Для самого Розанова критерием «священности» его личных писаний (а стоит ли писать иначе?) была «семянность» тех движений, которые руководили его правой рукой, притом что левая рука, по его собственным признаниям, трогала его собственное «единственно святое место». Так сказать, доведение метода до предела его достоверной осязаемости.

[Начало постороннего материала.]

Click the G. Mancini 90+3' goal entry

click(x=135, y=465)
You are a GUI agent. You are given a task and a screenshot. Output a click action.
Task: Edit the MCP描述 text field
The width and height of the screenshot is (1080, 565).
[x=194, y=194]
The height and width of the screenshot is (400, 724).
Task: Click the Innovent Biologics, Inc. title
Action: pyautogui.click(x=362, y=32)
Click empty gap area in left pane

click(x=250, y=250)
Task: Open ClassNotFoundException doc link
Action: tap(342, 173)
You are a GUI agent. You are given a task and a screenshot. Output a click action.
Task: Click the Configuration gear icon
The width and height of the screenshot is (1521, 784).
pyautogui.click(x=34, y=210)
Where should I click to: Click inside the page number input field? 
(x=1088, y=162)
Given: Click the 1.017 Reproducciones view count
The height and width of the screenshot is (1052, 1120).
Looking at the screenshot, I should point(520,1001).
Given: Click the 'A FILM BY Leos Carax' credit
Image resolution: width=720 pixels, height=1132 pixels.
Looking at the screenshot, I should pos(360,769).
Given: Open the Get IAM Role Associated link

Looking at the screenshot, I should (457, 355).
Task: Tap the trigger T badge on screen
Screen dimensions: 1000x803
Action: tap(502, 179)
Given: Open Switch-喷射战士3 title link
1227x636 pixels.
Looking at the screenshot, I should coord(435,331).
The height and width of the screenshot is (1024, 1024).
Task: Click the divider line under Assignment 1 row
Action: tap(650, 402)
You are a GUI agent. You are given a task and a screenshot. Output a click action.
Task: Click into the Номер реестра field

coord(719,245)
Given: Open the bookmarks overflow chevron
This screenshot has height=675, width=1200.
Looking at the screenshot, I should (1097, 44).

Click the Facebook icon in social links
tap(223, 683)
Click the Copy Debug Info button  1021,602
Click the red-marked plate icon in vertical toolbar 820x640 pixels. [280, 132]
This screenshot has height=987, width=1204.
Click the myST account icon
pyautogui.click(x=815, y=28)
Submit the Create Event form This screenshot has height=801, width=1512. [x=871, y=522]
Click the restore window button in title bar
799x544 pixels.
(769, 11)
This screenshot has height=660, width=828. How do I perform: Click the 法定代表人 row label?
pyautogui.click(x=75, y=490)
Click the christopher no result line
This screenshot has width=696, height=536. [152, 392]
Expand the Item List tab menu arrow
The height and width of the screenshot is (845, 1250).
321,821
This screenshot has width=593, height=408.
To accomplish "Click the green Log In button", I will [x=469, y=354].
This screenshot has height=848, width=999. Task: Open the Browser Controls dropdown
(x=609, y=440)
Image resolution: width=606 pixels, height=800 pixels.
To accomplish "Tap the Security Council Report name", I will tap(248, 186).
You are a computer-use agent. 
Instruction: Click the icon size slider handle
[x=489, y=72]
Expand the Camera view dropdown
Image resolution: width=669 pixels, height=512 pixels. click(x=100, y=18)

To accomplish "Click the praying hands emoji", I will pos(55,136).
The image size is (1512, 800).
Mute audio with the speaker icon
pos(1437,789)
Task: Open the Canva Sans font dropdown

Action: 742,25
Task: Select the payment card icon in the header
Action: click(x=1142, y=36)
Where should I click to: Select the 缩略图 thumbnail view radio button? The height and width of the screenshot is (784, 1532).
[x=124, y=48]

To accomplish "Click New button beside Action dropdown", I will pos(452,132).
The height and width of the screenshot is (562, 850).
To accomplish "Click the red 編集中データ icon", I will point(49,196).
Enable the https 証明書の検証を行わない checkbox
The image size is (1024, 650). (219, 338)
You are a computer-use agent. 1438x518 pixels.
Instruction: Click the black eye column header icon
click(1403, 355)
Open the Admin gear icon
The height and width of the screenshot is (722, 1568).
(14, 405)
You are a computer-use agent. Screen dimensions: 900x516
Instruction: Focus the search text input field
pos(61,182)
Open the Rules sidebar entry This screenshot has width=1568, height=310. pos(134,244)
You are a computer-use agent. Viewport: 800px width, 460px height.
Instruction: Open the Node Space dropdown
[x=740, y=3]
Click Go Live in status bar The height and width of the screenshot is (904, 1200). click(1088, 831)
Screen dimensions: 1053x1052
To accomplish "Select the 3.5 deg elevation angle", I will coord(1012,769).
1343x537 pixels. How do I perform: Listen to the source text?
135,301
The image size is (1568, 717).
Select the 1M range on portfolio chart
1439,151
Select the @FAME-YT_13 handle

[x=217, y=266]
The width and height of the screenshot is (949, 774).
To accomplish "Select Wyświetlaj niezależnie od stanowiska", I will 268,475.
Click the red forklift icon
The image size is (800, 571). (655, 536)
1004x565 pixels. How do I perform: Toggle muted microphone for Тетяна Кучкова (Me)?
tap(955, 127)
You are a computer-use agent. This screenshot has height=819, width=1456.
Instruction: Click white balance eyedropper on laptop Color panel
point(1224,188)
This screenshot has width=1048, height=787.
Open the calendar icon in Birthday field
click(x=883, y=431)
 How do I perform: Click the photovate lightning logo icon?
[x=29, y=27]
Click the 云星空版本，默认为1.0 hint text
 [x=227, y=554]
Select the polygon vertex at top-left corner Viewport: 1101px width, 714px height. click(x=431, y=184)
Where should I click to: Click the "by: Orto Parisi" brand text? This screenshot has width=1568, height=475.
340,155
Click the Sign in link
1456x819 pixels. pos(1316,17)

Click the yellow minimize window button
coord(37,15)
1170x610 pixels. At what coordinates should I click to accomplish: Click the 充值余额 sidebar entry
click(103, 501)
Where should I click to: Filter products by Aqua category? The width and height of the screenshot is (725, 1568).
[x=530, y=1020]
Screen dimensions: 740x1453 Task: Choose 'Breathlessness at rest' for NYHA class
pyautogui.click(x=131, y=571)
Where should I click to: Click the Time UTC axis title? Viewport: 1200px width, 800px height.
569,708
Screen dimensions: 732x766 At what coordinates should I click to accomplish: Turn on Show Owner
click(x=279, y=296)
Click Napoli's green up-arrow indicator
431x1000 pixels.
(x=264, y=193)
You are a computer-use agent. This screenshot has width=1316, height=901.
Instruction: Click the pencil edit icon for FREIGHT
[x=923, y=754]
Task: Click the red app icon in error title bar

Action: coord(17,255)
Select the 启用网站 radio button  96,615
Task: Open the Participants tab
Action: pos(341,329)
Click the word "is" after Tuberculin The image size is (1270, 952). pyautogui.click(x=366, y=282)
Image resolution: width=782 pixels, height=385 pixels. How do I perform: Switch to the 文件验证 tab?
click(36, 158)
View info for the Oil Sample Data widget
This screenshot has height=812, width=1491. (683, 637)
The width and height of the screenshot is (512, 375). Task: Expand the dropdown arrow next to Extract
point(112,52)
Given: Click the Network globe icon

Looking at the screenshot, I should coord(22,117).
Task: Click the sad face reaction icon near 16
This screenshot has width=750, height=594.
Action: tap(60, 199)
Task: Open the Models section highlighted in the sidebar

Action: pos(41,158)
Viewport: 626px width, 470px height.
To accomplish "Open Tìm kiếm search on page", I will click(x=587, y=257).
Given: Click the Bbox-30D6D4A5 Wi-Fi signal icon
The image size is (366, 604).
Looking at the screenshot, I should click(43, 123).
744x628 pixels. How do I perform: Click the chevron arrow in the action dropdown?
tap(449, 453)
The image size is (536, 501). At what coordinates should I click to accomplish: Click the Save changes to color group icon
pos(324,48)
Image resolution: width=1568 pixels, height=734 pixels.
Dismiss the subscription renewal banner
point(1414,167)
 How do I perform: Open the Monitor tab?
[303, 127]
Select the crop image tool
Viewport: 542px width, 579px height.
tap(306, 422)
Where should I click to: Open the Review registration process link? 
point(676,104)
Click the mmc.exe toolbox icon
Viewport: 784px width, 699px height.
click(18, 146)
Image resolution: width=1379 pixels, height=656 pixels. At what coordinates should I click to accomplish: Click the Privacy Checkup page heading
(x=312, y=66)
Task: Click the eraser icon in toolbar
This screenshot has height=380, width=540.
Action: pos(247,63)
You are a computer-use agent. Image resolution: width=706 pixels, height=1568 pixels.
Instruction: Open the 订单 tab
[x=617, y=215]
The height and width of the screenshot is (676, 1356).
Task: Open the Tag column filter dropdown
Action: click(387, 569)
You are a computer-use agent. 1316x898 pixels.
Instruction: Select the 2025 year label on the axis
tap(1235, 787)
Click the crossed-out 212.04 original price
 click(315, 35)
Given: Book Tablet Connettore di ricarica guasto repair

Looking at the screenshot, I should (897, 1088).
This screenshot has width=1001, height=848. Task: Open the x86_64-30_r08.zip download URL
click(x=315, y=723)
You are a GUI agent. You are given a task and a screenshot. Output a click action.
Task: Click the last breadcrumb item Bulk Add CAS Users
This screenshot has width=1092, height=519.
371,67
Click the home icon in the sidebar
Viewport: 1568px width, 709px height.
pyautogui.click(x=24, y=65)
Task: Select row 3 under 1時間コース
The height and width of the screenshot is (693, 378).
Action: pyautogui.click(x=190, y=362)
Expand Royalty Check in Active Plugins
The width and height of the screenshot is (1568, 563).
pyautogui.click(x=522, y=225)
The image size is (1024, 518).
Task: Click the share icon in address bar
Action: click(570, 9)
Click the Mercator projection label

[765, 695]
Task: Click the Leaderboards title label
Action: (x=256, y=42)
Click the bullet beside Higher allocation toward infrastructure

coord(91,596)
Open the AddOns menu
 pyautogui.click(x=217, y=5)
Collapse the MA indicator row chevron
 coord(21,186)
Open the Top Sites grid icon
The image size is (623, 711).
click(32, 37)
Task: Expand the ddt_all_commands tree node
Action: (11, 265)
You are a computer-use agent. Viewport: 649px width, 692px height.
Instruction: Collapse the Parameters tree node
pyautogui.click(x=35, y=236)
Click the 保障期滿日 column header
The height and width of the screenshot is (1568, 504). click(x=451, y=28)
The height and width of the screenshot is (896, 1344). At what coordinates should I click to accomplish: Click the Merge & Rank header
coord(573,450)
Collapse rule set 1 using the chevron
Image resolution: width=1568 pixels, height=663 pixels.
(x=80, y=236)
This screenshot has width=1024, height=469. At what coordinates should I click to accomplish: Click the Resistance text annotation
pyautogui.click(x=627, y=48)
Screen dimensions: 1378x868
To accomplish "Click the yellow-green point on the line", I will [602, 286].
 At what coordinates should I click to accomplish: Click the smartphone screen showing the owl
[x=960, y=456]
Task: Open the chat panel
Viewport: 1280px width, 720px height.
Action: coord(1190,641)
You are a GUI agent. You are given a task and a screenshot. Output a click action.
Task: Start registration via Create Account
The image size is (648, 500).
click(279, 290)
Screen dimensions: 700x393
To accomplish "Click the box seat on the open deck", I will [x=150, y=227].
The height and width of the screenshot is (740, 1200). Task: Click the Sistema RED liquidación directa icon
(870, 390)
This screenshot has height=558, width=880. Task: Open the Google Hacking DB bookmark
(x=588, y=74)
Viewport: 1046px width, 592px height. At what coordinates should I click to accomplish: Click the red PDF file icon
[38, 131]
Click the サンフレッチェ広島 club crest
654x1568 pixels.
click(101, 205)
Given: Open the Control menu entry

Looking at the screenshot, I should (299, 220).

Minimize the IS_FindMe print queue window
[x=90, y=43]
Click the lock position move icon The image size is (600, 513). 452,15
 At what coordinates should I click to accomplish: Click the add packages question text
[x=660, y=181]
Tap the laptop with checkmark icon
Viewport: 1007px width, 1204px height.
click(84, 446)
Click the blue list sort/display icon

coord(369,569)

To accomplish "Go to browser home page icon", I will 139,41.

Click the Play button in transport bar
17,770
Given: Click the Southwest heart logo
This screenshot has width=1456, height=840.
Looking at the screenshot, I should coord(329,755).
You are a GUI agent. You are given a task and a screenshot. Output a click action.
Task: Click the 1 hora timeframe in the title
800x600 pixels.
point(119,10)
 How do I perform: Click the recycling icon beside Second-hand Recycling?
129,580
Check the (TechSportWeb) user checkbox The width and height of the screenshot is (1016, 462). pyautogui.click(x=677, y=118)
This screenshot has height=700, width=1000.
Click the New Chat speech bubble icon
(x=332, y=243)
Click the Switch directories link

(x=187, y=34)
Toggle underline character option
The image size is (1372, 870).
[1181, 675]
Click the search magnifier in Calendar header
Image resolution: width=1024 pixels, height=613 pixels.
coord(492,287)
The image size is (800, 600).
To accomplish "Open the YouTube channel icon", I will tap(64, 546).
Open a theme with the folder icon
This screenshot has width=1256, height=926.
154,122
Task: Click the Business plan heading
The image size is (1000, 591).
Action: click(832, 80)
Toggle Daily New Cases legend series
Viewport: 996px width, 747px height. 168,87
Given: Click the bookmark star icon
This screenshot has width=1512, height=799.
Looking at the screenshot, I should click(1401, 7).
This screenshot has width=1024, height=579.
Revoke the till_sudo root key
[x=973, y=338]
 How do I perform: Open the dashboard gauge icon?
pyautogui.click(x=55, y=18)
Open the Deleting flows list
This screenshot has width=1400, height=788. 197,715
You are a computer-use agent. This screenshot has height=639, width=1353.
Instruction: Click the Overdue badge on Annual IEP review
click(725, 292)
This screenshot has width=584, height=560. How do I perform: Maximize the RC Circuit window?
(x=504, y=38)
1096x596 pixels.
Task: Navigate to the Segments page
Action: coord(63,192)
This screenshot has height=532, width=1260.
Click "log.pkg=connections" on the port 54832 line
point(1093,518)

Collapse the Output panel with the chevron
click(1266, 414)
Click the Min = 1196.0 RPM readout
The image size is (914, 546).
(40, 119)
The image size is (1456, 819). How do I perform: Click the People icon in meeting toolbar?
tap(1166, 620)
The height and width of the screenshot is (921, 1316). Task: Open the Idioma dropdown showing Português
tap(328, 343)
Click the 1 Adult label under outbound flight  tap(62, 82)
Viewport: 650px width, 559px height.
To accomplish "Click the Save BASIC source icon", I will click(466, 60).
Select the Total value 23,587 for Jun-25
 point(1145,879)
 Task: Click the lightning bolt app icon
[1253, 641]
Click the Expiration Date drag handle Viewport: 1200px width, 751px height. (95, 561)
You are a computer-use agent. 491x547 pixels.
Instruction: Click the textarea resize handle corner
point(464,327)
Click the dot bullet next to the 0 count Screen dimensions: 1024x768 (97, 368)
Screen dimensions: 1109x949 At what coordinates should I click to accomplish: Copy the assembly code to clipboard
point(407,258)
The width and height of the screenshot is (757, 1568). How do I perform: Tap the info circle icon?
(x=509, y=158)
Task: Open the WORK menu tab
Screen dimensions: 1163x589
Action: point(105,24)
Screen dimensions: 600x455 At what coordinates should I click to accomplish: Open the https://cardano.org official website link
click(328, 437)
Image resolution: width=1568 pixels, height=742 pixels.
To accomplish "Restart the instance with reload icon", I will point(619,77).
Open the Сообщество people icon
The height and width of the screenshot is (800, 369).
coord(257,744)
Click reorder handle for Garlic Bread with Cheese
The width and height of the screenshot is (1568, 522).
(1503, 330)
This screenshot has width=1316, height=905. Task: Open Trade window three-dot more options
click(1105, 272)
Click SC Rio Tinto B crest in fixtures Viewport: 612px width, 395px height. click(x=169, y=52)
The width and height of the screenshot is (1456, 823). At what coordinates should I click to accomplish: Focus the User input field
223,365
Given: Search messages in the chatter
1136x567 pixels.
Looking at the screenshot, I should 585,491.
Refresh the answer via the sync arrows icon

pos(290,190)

Конечно, настоящее искусство всегда чуяло религиозные истоки «этого места» и потому всегда кружило вокруг темы любви. Однако в христианскую эпоху глосса вообще сбивается в интеллектуальную экзальтацию, в роковую преданность интеллекту, в результате чего дух, эманационно, по Розанову, исходящий из глубин семени, все более трактуется как что-то интеллектуально-спиритуалистическое, серафичное, внеположное исконности материального субстрата. В результате мы имеем либо хамство, матерное сквернословие, смакование «альковных тайн», маркиз-де-садовщину и генри-миллеровщину, либо «парение духа», к которому трудно прицепить наш бренный материальный корабль, остающийся вне магнетизма святости, вне изначальности импульса.
2
Нельзя не признать, что по существу главный вопрос, который нас мучает, есть вопрос об истоках, о природе той святости, осколки или отголоски которой до нас изредка доходят. Без ощущения священного достоинства мироздания и жизни ни о какой истинной взволнованности этим мирозданием и нашей жизнью не может быть и речи. Потому-то сама сущность нашего динамизма, нашего внутреннего жара неким тайным образом не может не знать об истоках и о природе этой «священной закваски». Глубина наших глубин знает это. Однако сама природа интеллекта, узурпировавшего некогда права духа, не позволяет ему смиренно посмотреть в лицо правде. Интеллекту невыгодно знание об истоках священства мира. Интеллект оперирует понятиями, выхолощенным словом, человеческая же плоть – в единстве души и тела – способна трогать изначально семянное слово, то слово, в котором еще течет чистая магма бытийствования: сакральный импульс «внесмысленного» бытия, бытия как чистого истечения. Потому-то столь легко Розанов приходит к идее фаллично-солнечного генезиса тайны священства – священства как такового. Он исходит из изначальности – т. е. из истечения семени, что весьма надежно укрывает человека в его «аутентичности», побуждая искать дух не «вовне себя», но – в ответственно-генезисных внутренних глубинах.